Almost as old as England itself (or at least since the 17th century) is the caricature of the tea-obsessed Brit. According to the United Kingdom Tea & Infusions Association, tea’s stranglehold over the British imagination is an actual matter of fact:
A cup of tea is a vital part of everyday life for the majority of people in modern Britain—in fact tea is so integral to our routine, that it is difficult to imagine life without it!
Oh, but those cruel winds of change seem to be brewing. A study of consumer purchases mixed with decades of data from National Food Surveys reveal that tea consumption has fallen steadily over the course of two generations.
Since 1974, the BBC reports, weekly purchases of tea have “experienced almost a two-thirds fall” from 68 grams (2.4 ounces) per household per week to just 25 grams (0.88 ounces). As Sky notes, that drop suggests that “Britons are drinking on average just eight cups of tea a week today, down from 23 in 1974.”

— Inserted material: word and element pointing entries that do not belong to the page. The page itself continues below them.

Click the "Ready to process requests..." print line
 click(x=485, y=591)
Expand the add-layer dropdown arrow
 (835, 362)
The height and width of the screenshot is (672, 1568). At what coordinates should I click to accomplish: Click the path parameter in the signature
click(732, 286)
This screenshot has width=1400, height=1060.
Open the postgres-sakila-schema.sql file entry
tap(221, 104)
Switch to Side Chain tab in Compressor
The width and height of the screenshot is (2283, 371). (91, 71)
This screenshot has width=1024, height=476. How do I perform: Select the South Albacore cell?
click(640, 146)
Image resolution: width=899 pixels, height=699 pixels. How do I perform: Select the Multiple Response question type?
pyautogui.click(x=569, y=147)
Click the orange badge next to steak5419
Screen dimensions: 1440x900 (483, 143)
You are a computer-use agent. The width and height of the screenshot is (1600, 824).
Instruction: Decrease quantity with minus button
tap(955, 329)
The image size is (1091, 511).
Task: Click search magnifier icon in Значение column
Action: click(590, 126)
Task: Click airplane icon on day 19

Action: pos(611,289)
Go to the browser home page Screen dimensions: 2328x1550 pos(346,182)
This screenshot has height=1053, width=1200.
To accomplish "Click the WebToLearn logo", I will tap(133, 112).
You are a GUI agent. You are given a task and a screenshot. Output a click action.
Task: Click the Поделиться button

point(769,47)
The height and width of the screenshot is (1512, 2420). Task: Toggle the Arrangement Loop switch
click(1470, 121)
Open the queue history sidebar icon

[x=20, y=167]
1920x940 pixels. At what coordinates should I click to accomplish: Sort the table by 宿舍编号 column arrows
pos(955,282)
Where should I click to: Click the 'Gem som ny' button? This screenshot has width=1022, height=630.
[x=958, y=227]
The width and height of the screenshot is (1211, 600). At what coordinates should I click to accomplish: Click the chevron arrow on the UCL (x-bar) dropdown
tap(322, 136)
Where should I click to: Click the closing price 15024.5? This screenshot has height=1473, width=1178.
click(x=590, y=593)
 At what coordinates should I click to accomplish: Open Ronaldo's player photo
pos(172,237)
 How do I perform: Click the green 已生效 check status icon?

So what gives? There are many factors that could help explain the decline. First and foremost is the rise of coffee culture. The difference between culture and consumption is an important distinction here because while coffee isn’t being consumed in wild quantities in the United Kingdom—each day, fewer than .4 cups per capita are drunk—coffee shops have become a trend, even replacing the storied pub as the preferred third place.